We operate FDB in AWS with EC2 instances and EBS for all storage. While we can scale out FDB many times by adding more EC2 instances, there are cases when we need to migrate all the data from 1 FDB cluster to another. We call this a “wiggle”. We wiggle for reasons like 1) the AWS instances have reached their EBS throughput limit and we upsize the instances, 2) the SQLite btree is too fragmented, etc. The wiggle is achieved by setting up a new cluster, starting with its processes excluded. And then including new servers’ processes and excluding old servers’ processes until all old servers’ processes are excluded.
We currently have a cluster with 288 storage procs + other roles and say 1.5K clients connecting it (say 1/2 short lived monitoring and 1/2 persistent clients). This is the largest cluster we’ve built thus far. We started the wiggle over to a new cluster by adding a similar number of worker processes as excluded. As soon as we did that the cluster went down. We went through several recoveries and cluster coordinator re-elections. And we had to shutdown the new cluster processes in order to get the old cluster to recover successfully.
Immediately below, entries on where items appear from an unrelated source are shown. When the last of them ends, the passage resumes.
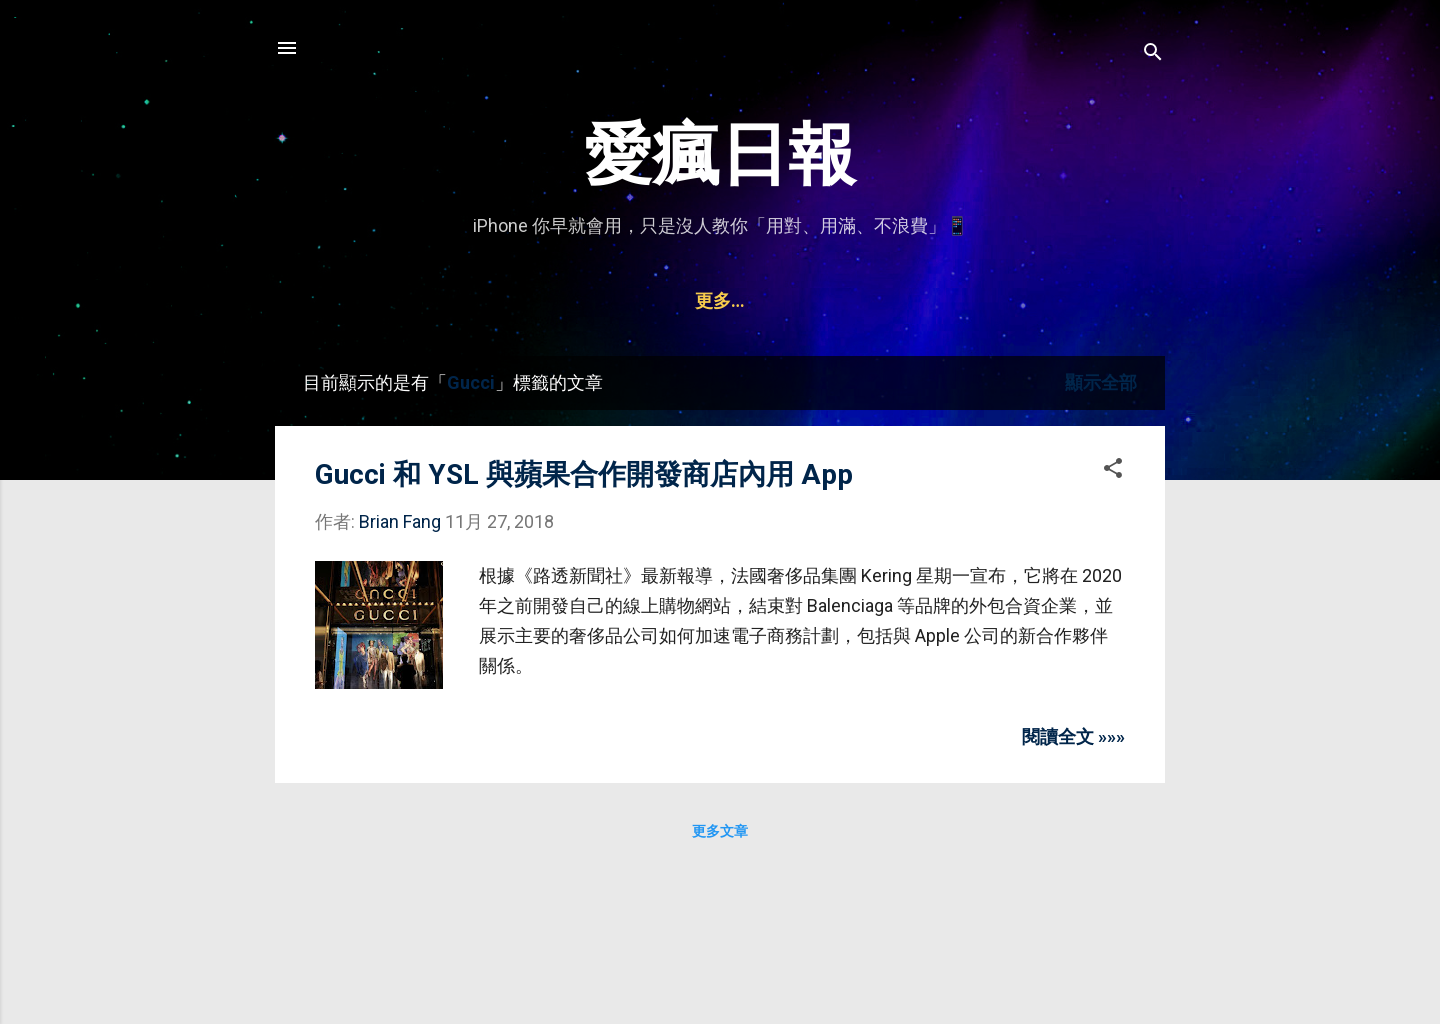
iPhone (498, 300)
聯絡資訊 (934, 300)
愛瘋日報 (720, 155)
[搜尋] (1153, 54)
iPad (581, 300)
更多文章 (720, 831)
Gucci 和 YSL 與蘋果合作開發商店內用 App (584, 474)
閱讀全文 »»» (1073, 736)
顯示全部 (1101, 382)
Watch (836, 300)
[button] (1113, 471)
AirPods (741, 300)
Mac (654, 300)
We suspect that the cluster controller was overloaded, and unable to heartbeat with the coordinators in a timely matter. And the coordinators nominated a new CC. This kept happening multiple times. We also saw the CC controller being trigger happy and finding a better master and killing the master with log messages of type BetterMasterExists. And then of course the controller itself got replaced.
- Have you seen similar issues with large clusters?
- There is clearly a limit with the number of workers a CC can handle. Adjusting timeout knobs can probably make this scale higher.
- Wiggles from one large cluster to another need different and more cumbersome steps.
Pl. can you share your experiences with large clusters? And how do you achieve migration to another larger cluster if you do that?